|
Rank: Member Groups: Member
Joined: 10/6/2014 Posts: 21
|
We are evaluating your product for doing high volume html to pdf conversion in an important eGovernment site. Our tests so far have indicated that the conversions don’t scale to doing more than 6 conversion in parallel (in different threads). Is this a known limitation? Is there anything to configure to obtain better scalability? We have set HtmlToPdf.MaxConcurrentTaskCount = 100.
|
|
Rank: Administration Groups: Administration
Joined: 5/27/2007 Posts: 24,196
|
Hi,
The maximum number of parallel conversion depends on a lot of factors, the most important factors are the complexity of your page and your system configuration.
The HTML to PDF converter is both network intensive and CPU intensive, as such either part can slow it down. Additionally, the amount of memory you have in your system can have a huge impact too because every conversion consumes memory --- when the system runs out of physical memory, it starts to swap out memory contents to disk, so in the end the converter pretty much would just be running on your hard drive instead of in memory ---- that's assuming that you don't hit out of memory exception first. The size and complexity of HTML file obviously will have a big impact on all these aspects (network, CPU and memory).
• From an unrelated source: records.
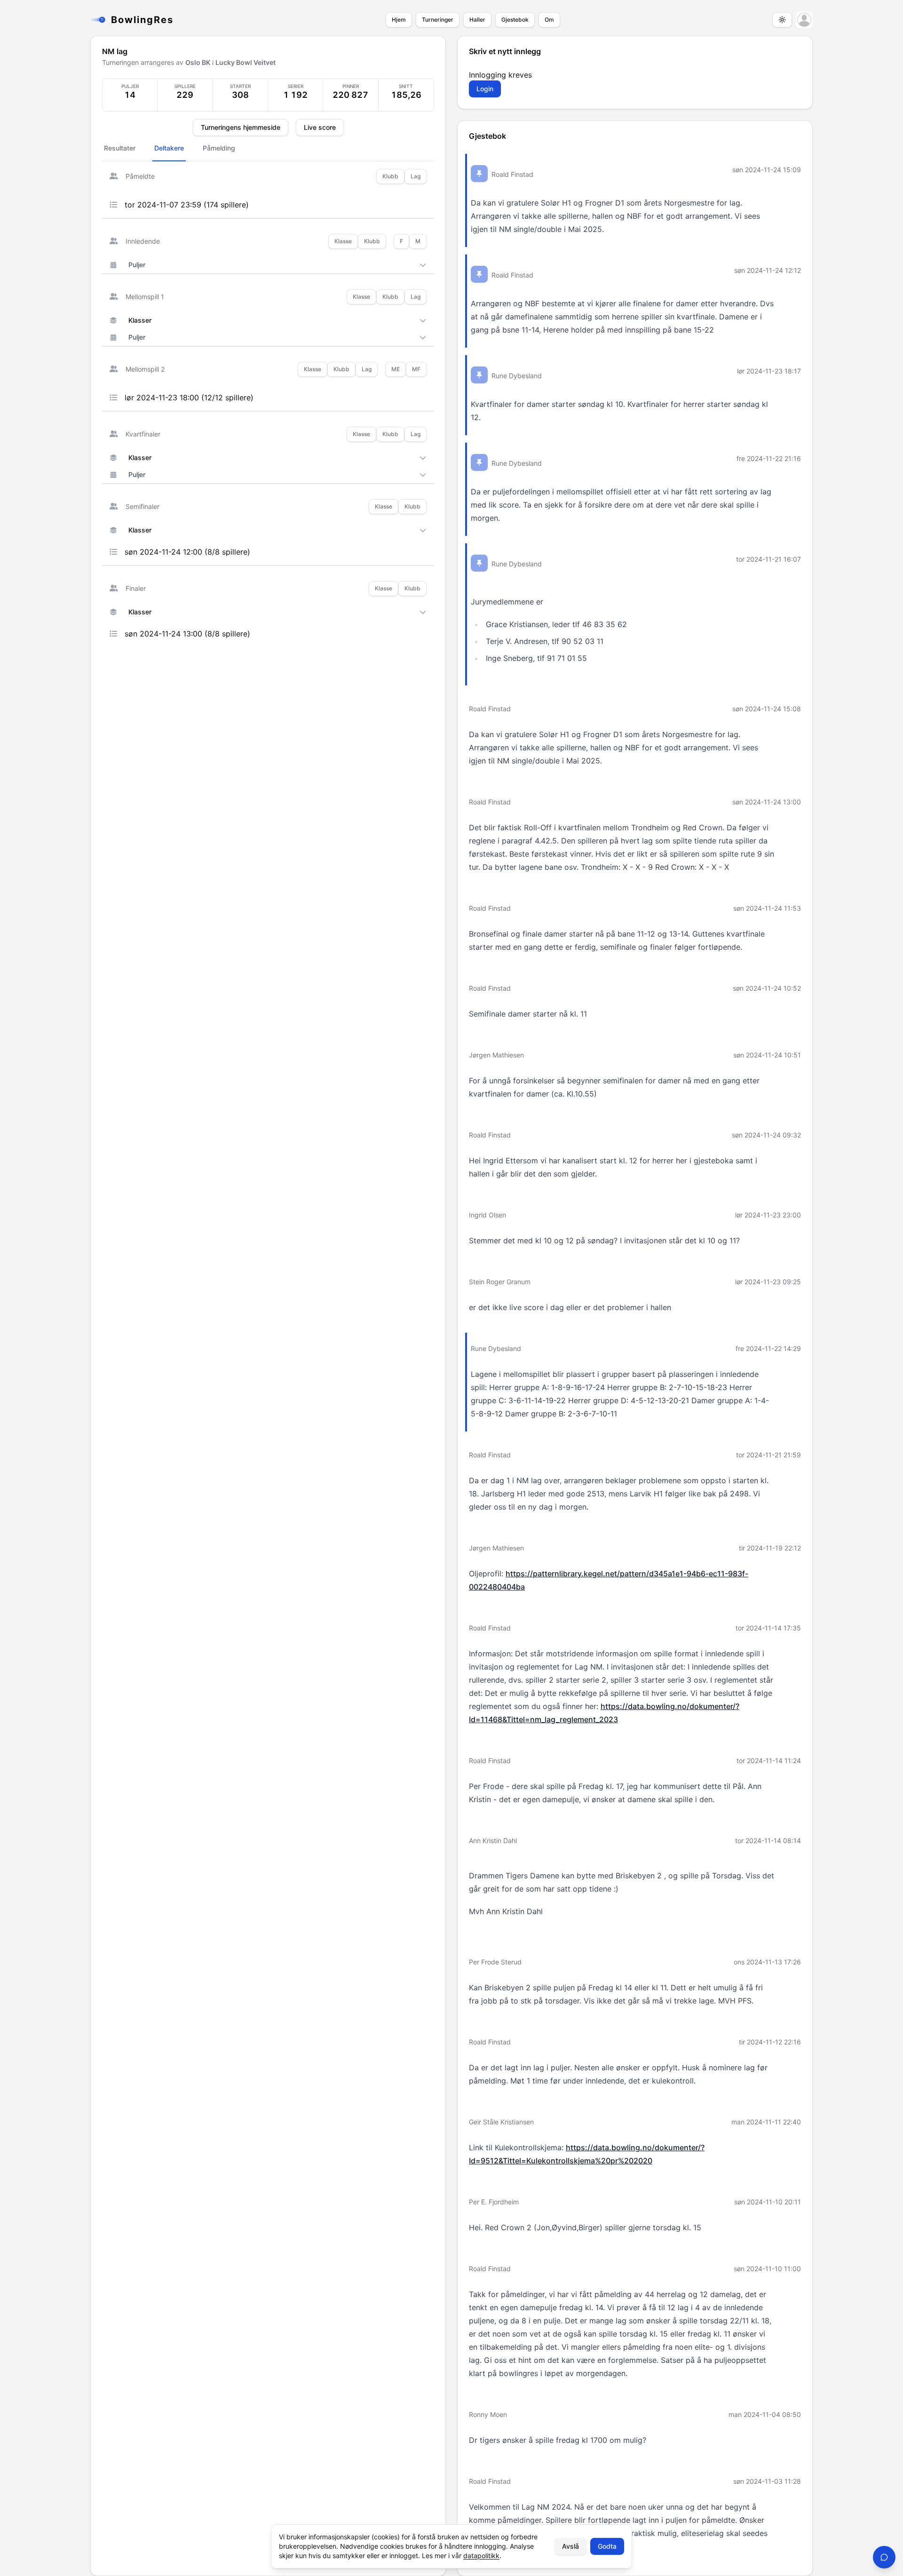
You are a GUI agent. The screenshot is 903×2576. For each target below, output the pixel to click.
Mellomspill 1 (145, 297)
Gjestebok (515, 19)
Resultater (119, 148)
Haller (477, 19)
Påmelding (219, 148)
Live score (320, 127)
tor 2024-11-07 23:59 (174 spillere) (187, 204)
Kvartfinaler (143, 434)
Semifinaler (142, 506)
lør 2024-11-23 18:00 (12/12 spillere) (189, 397)
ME (395, 369)
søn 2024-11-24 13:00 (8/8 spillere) (187, 633)
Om (549, 19)
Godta (607, 2546)
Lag (415, 176)
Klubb (390, 176)
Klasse (343, 241)
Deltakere (169, 148)
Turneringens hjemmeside (240, 127)
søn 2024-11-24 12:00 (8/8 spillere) (187, 552)
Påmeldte (140, 176)
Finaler (136, 588)
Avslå (570, 2546)
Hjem (399, 19)
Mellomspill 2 (145, 369)
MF (416, 369)
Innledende (143, 241)
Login (484, 89)
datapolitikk (481, 2556)
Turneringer (437, 19)
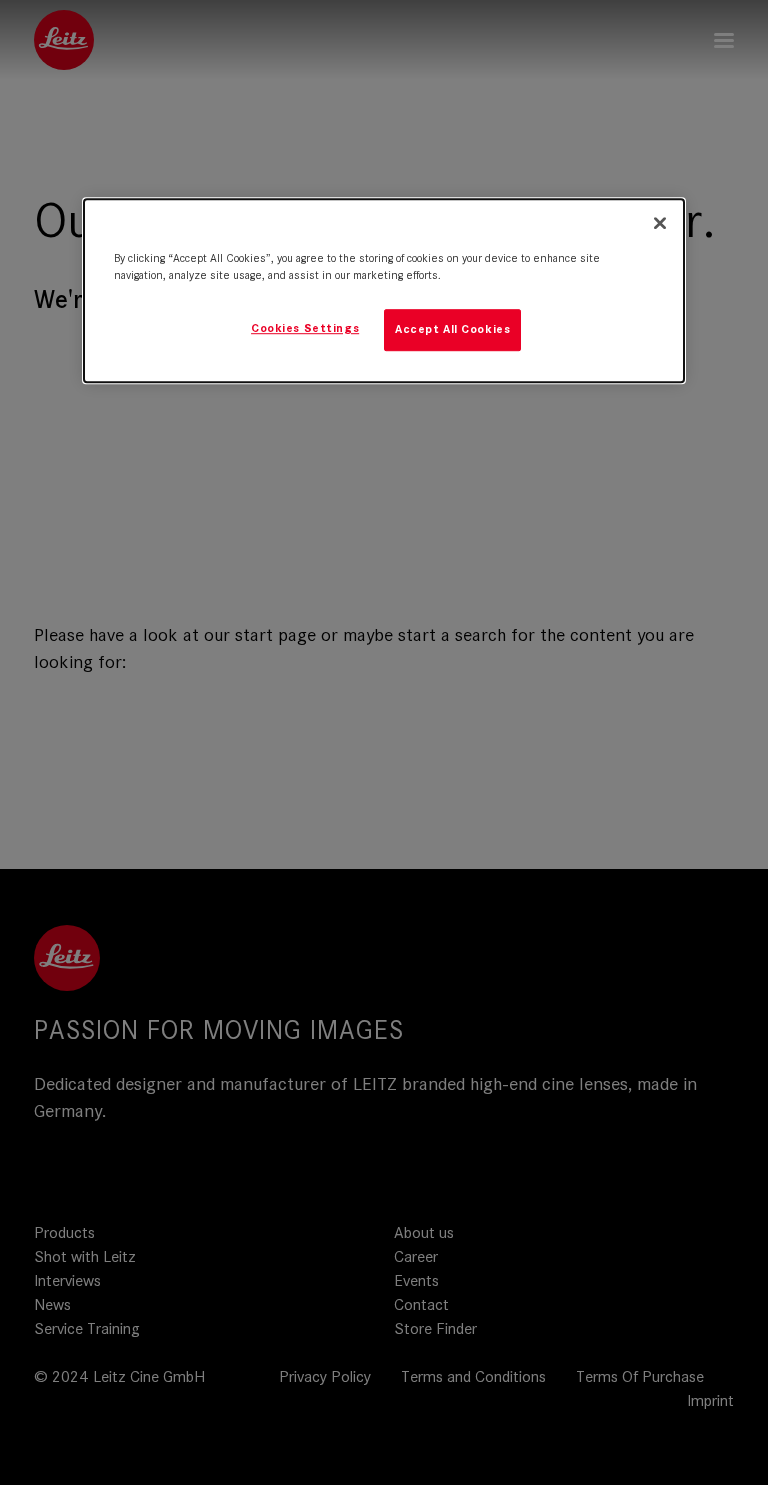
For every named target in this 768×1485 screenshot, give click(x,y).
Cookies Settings (305, 328)
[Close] (660, 223)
Because the converter is CPU intensive, generally the performance will degrade very quickly when the number of parallel conversion significantly exceeds the number of CPU core available in your system. This is because when you have more number of "tasks" than the number of CPU available, the OS will just have to frequently switch between these tasks, this will give everyone a chance to run but since everyone will only get less a slice of the CPU, everyone will just take longer to finish. If a task takes too long and reaches the time out value, then it will just be terminated and you will receive an exception.
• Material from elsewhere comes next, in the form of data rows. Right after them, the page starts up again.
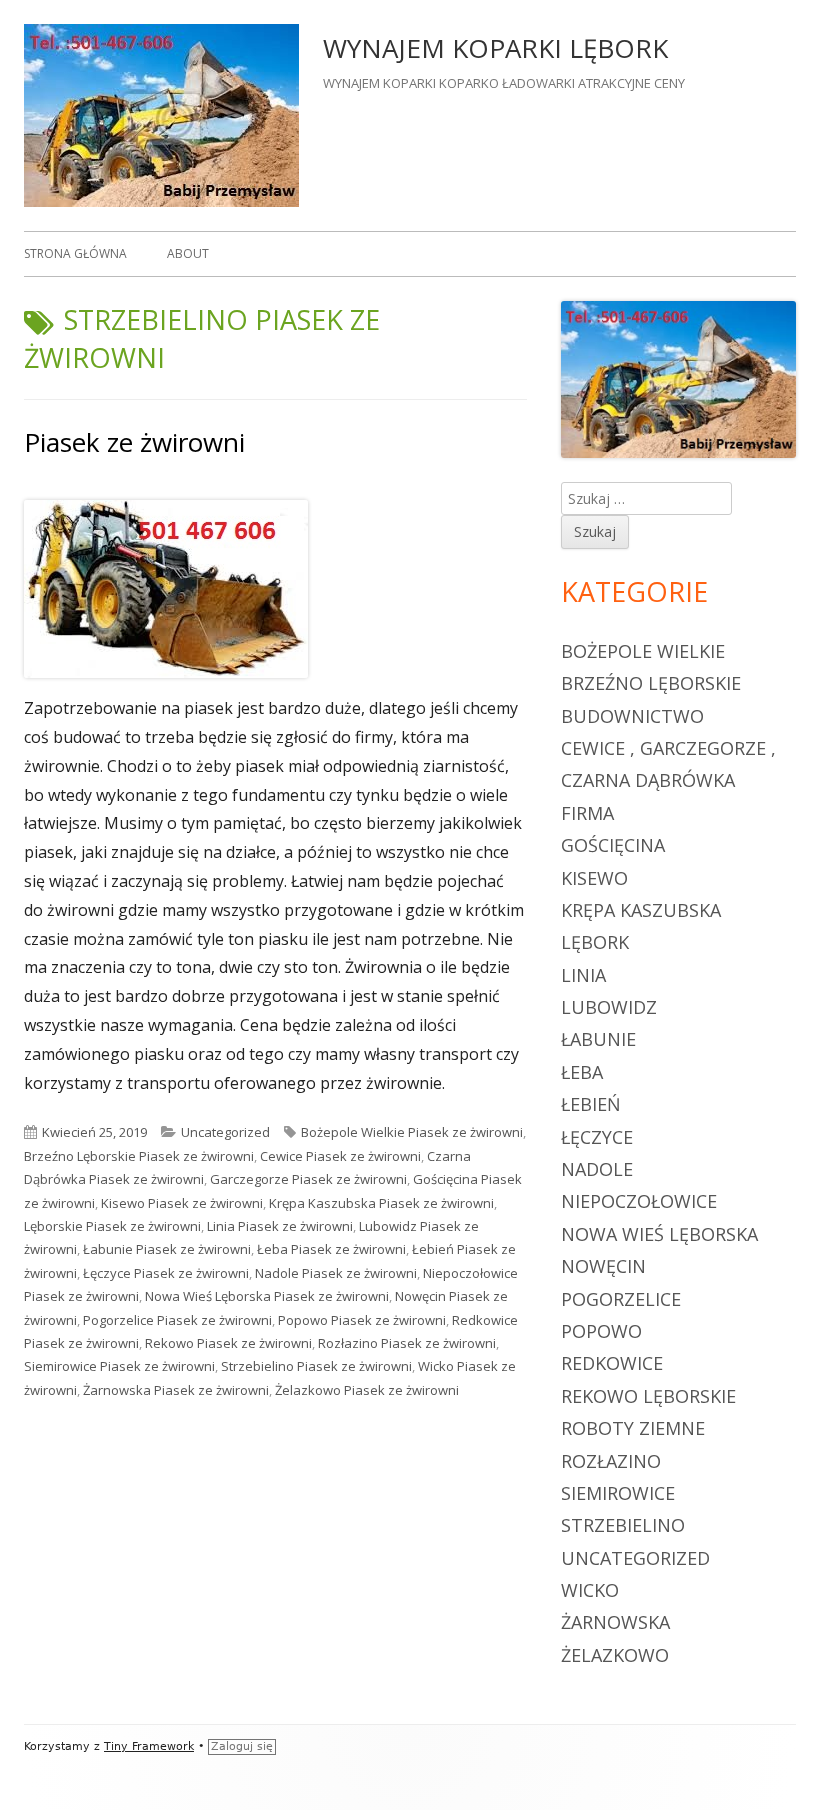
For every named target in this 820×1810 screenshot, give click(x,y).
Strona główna (75, 253)
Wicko (590, 1590)
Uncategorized (225, 1132)
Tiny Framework (149, 1746)
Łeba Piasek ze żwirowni (331, 1249)
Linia (583, 975)
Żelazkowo (615, 1655)
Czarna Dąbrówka (648, 780)
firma (587, 813)
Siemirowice (618, 1493)
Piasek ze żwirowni (134, 442)
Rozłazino (611, 1461)
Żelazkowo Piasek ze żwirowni (367, 1390)
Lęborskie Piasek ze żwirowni (112, 1226)
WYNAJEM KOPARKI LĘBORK (495, 48)
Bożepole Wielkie (643, 651)
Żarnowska (615, 1622)
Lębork (595, 942)
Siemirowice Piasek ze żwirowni (119, 1366)
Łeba (582, 1072)
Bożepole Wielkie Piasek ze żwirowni (412, 1132)
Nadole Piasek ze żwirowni (336, 1273)
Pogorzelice (621, 1299)
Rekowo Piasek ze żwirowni (228, 1343)
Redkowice (612, 1363)
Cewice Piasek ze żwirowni (340, 1156)
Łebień (591, 1104)
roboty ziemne (633, 1428)
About (188, 253)
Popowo (601, 1331)
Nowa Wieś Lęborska (659, 1234)
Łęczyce (597, 1137)
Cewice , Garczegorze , (668, 748)
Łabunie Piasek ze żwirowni (167, 1249)
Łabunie (598, 1039)
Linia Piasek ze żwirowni (280, 1226)
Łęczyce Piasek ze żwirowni (166, 1273)
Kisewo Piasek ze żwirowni (182, 1203)
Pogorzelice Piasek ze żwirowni (177, 1320)
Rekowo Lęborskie (648, 1396)
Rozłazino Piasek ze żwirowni (407, 1343)
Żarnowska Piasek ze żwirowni (176, 1390)
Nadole (597, 1169)
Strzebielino (623, 1525)
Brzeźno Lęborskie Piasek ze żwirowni (139, 1156)
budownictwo (632, 716)
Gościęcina (613, 845)
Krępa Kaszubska (641, 910)
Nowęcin (603, 1266)
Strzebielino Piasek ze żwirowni (316, 1366)
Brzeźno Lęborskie (651, 683)
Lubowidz (609, 1007)
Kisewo (594, 878)
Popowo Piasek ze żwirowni (362, 1320)
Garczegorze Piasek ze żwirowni (308, 1179)
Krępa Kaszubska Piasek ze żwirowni (381, 1203)
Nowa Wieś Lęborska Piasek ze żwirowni (267, 1296)
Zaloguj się (242, 1746)
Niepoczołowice (639, 1201)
As a general guideline, you should not have more than twice as many parallel conversions than the number of CPU cores available. For example, if your system has 4 cores, you should not have more than 8 parallel tasks. Note that this parallel tasks number is not the number of parallel users you can have. For example if you run the converter on a web server, you may have 100 concurrent users browsing your site at the same time, but that does not mean the web server is serving pages to 100 users all at the exact same moment --- unless you have all the 100 users keep clicking refresh non-stopping, which obviously is not the case because most users load a page, read it for a while, and then load another page, not to mention that a lot of time these pages are loaded from the cache. That means at any given time the number pages that are being served at the same time is probably in single digits. As such the numbers of concurrent users is very different from the number of concurrent task. So even if your web server needs to handle 100 concurrent users, it may be sufficient for you if the converter can only run 8 parallel conversions. Having 100 parallel conversions is an extremely high value. It is not realistic to achieve this number.
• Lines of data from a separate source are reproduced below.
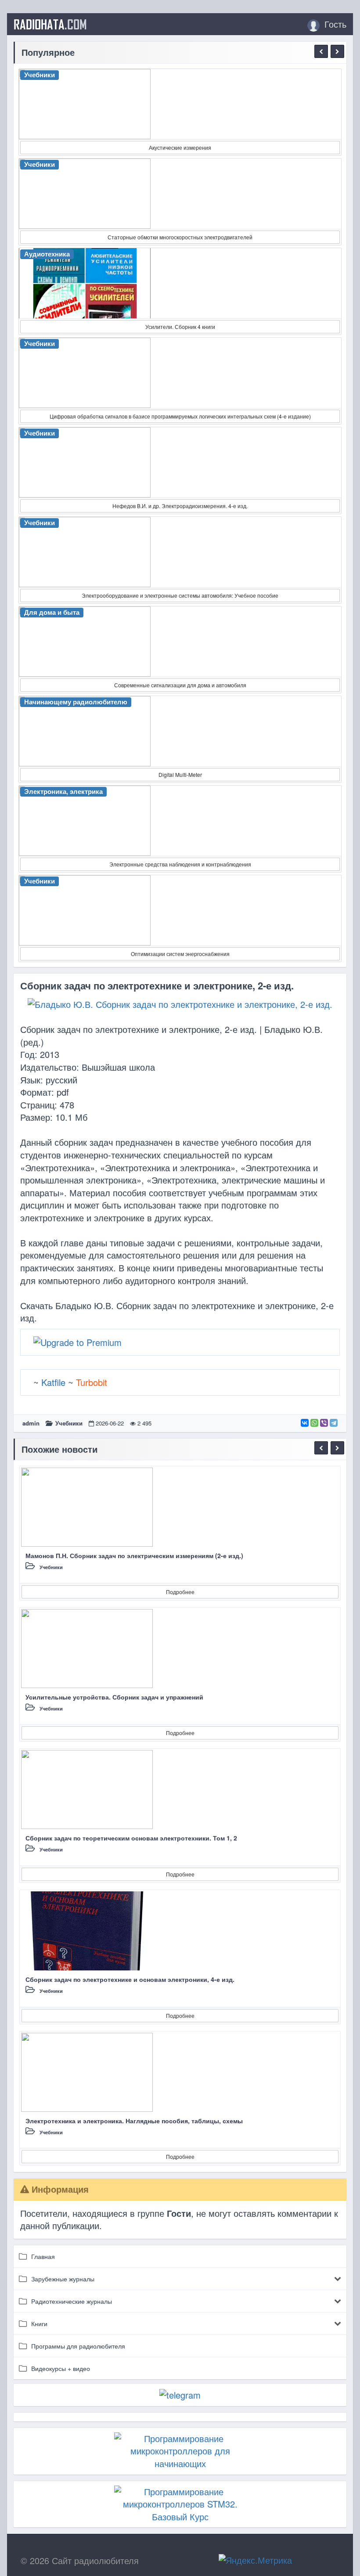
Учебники (69, 1423)
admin (31, 1423)
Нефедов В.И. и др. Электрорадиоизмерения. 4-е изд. (180, 505)
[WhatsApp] (314, 1423)
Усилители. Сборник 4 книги (180, 326)
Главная (43, 2256)
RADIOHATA (50, 24)
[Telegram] (334, 1423)
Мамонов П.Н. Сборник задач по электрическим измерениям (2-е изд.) (134, 1555)
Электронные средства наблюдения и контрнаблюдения (180, 864)
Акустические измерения (180, 147)
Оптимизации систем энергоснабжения (180, 953)
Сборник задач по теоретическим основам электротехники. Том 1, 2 (131, 1837)
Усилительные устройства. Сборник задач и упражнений (114, 1696)
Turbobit (91, 1382)
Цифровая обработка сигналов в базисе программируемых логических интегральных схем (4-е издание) (180, 416)
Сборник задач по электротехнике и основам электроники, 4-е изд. (129, 1979)
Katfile (53, 1382)
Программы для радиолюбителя (78, 2345)
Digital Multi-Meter (180, 774)
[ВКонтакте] (305, 1423)
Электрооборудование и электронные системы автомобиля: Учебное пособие (180, 595)
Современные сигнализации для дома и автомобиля (180, 685)
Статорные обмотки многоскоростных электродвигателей (180, 237)
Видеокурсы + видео (60, 2368)
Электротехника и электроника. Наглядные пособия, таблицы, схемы (134, 2120)
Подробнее (180, 1591)
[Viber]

You can check all these factors to see if you can identify a bottleneck. For example, if you see that all your CPU cores running at a high level all the time, then that means your CPU is overloaded and to gain more parallel conversion, you need a system with faster CPU or more CPU cores. If you get out of memory exception all the time, then it means you need more memory. If your web server can't serve pages enough to the converter, then your web server is overloaded. Once you identify the bottleneck, you will be able to address that and gain higher performance.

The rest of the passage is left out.